A nice feature of Flink is its support for both batch and stream processing. Ideally, we'd be able to build lambda architectures reusing most of the core data logic for streams and historical batch backfilling.

Also python support and SQL querying on streams. :)

Yeah, @Gehel analysis is correct - change-prop is pretty simple and doesn't support any of the advanced features pointed in the task. We have never really needed any of those, we mostly rely on the fact that systems updated by change-prop are idempotent and don't care for even order. And I do agree that adding all those features to change-prop is possible, but probably is a waste of time if off-the-shelf software exists.

Also if this is true - do we have plans for migrating what change-propagation does now to this new platform?

Why not. If the system proves to work reliably for such a complicated use-case with state management, we can definitely adopt it for simpler purely stateless use-case of change-prop. We can even reimagine what your job queue controller and change-prop can do with regards to more advanced deduplication/merging of jobs and dependency updates that could move us closer to more unified dependency tracking system.

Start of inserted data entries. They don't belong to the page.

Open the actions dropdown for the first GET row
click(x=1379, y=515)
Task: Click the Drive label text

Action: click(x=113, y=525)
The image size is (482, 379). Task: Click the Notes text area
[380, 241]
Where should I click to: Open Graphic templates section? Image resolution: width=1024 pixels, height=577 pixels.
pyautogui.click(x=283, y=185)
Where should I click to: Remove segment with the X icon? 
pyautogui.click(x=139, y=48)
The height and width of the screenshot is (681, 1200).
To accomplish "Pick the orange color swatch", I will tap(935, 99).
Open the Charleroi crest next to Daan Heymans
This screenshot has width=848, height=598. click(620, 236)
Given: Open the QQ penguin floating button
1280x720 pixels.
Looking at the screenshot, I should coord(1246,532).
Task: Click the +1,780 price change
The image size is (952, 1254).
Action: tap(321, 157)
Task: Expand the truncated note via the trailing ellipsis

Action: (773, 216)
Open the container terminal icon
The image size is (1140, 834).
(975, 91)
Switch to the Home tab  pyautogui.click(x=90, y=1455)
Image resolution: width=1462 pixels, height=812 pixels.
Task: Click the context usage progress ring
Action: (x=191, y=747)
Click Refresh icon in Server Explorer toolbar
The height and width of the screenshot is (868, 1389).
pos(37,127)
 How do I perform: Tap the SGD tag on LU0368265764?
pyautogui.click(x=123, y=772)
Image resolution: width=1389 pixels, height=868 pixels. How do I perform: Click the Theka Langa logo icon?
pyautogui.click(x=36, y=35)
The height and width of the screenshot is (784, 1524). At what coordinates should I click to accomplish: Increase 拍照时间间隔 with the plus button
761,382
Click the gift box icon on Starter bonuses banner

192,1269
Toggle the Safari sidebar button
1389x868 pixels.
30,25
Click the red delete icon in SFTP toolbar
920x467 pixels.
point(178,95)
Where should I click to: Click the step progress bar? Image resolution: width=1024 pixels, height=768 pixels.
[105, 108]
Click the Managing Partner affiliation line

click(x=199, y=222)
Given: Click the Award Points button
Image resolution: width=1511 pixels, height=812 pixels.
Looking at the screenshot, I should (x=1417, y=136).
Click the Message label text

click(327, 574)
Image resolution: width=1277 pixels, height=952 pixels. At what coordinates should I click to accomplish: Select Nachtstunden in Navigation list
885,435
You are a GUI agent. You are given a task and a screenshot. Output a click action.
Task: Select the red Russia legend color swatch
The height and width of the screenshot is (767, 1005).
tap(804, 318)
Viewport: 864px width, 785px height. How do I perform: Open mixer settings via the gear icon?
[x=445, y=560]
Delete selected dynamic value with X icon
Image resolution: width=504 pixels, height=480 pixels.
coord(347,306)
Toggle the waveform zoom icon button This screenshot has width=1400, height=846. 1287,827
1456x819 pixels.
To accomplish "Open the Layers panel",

TLDR, I support this message :)

I think it will be very helpful to have a design document for this service so we are all in the same page of what the flink install would do (as there are other projects currently evaluating flink as well). Can we get a google doc that goes over the design proposed with design diagrams and such?

While not a google doc, the parent ticket's description describes it pretty well: T244590: [Epic] Rework the WDQS updater as an event driven application

And we have a first version of a design document. This is still work in progress, feel free to comment!

random-ish update re: checkpoint storage after a chat with @Zbyszko: the current situation is that we're using thanos-swift cluster for wdqs flink checkpoints. This is meant to be a temporary allocation and wdqs to be eventually moved off thanos-swift cluster. Things have shifted a bit and we're building MOSS (misc object storage service) as a separate swift cluster exactly for these use cases (and more, T264291). The plan is thus to keep using thanos-swift for the time being until moss is online and then migrate the updater there.

This is a bit of a drive-by, but have we considered https://min.io/? I went a bit deeper than just the marketing and was impressed by their error-correcting implementation.

Zbyszko claimed this task.

Strategy was developed and is being implemented.